* **Dataset records**:
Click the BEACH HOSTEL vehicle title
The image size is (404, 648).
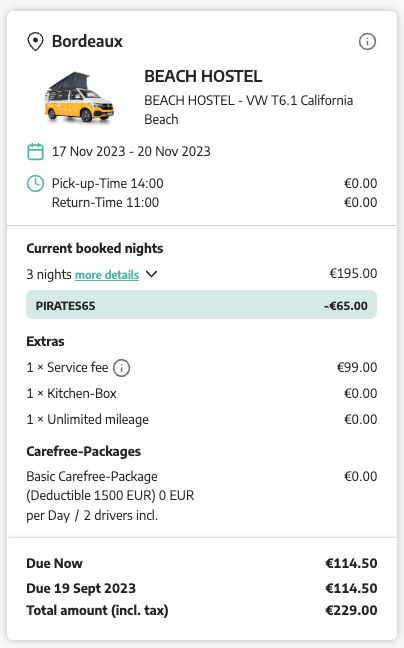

---

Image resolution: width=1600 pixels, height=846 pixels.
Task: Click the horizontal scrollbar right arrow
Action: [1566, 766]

--

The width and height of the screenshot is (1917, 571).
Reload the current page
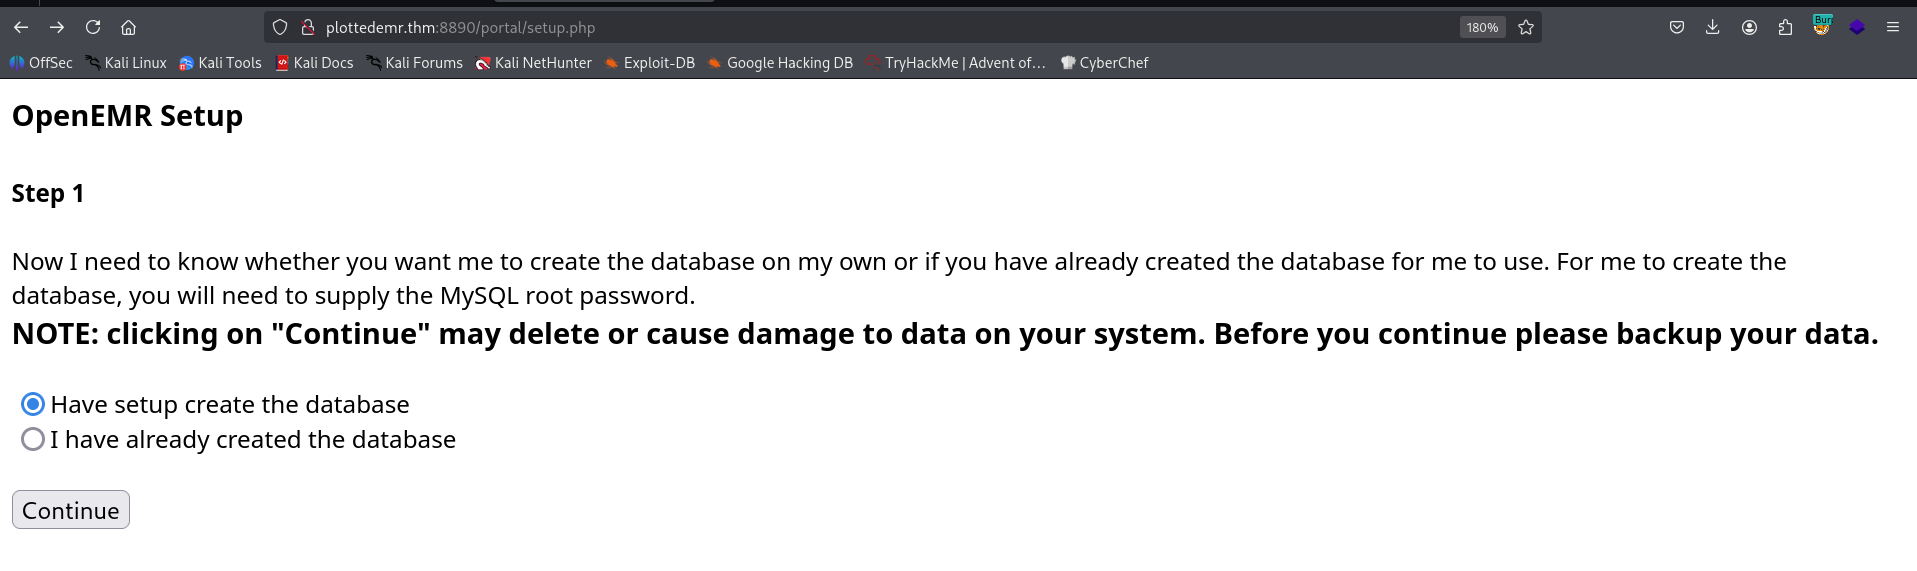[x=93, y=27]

* **Work request**: Within the listing above, the range opens at the line with "Click the BEACH HOSTEL vehicle title" and closes at the line with "The image size is (404, 648).". Reproduce exactly the lines of that range, including both ends.

* **Result of this exercise**:
Click the BEACH HOSTEL vehicle title
The image size is (404, 648).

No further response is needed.